In one testing session, maximal isometric torque (MIT), RTD, and MA stiffness were assessed in the musculature of the quadriceps of the participant's preferred leg. This muscle group was selected because of its role in cycling, with the quadriceps being active between 337° and 134°, when considering a complete revolution of the pedaling action to be from 0° at top dead center (29). Accordingly, the quadriceps are the primary source of CT production during the downstroke phase of cycling (13,31). The participants were also assessed for peak PO (POpeak), peak CT (CTpeak), and peak RCTD (RCTDpeak) on a bicycle ergometer during a 6-s sprint. Further, the crank angles where CTpeak (CTpeakA) and RCTDpeak (RCTDpeakA) occurred were assessed, along with the impulse of the first half of the downstroke during pedaling (Impulse-90). After a warm-up, the MIT/RTD assessment was performed first for all participants, followed by the MA stiffness assessment and, finally, the sprint cycling test.

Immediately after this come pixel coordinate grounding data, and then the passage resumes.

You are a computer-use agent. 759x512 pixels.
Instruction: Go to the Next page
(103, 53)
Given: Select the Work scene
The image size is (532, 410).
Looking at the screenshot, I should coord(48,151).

A standard warm-up was used at each test occasion because a warm-up has been demonstrated to affect stiffness (25). Before the MIT test, participants performed a 6-min warm-up consisting of cycling at 100 W for 3 min and 150 W for a further 3 min. Before the cycling test, a further 6 min of cycling was prescribed at 150 W to prepare the participants for the maximal sprint test and to wash out any potential effects of the MIT test.

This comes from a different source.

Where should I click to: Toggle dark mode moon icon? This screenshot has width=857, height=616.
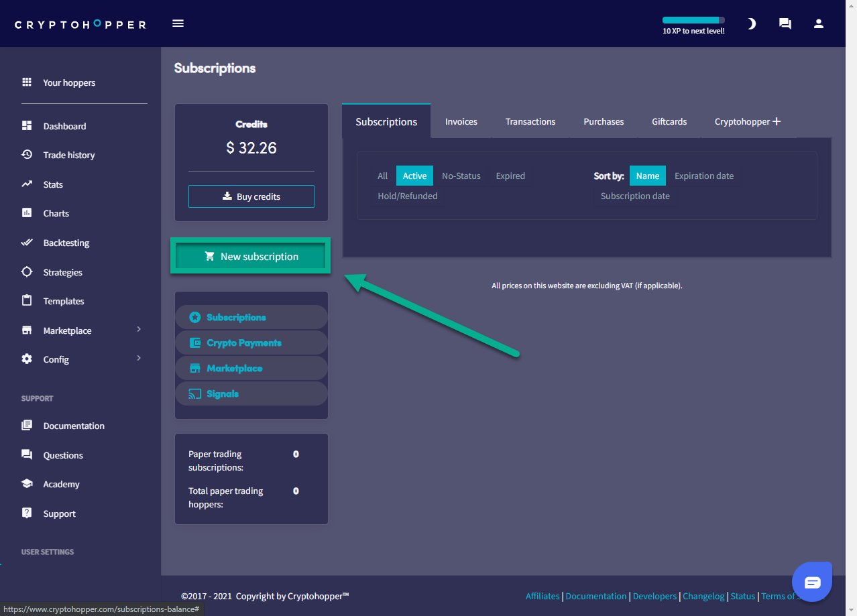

Isometric Strength and RTD
A unilateral knee extensor strength test was performed on a leg extension dynamometer (Technogym, Gambettola (Fo), Italy) using the participant's preferred leg. Each cyclist was asked to state which leg felt more comfortable when required to exert maximum force on the pedals. Subsequently, this leg was used for the MIT and MA stiffness assessments. As depicted in Figure 1, the participant sat in the seat with a hip angle of 90° and a knee angle of 100°. The lateral femoral condyle was aligned with the axis of the dynamometer, and the force transmission point was a bar that was positioned anterior to the participant's lateral malleolus, thus maximizing the length of the lever arm. The weight stack of the device was fastened to prevent any movement, thus eliciting an isometric contraction when the participant extended the leg. After familiarization with the device, the participant was instructed to produce as much force with the quadriceps, as quickly as possible, for approximately 4 s. Strong verbal encouragement was offered for the duration of the test. Arms were held across the chest to prevent any contribution from the upper body, and participants were secured at the hips with a belt to prevent hip extension during the test.

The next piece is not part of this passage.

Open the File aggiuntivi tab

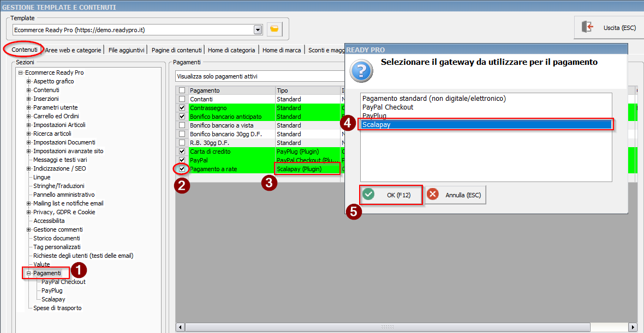click(126, 50)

Force data were recorded by a load cell (Leane International, Parma, Italy; measurement range = 0-750 kg, output = 2.92 mV·V−1) placed in series with the direction of force application. A minimum of two trials were conducted for each participant, with the best result used for analysis. A 2-min rest was permitted between trials. To eliminate high-frequency noise associated with the data acquisition system (a 16-bit A/D converter; APLabDAQ, APLab, Rome, Italy), the load cell signal was filtered online using a third-order, zero-phase Butterworth low-pass filter at a 300-Hz cutoff frequency and was then sampled at 10 kHz. Before data analysis, the load cell signal was filtered offline using a 5-ms moving average. Torque was calculated by multiplying the force by the length of the lever arm, with the highest torque value considered as MIT. The isometric RTD was calculated using the average slope of the torque profile from 0 to 100 ms and from 0 to 300 ms. This method has been previously validated and has demonstrated good to excellent levels of reliability (1).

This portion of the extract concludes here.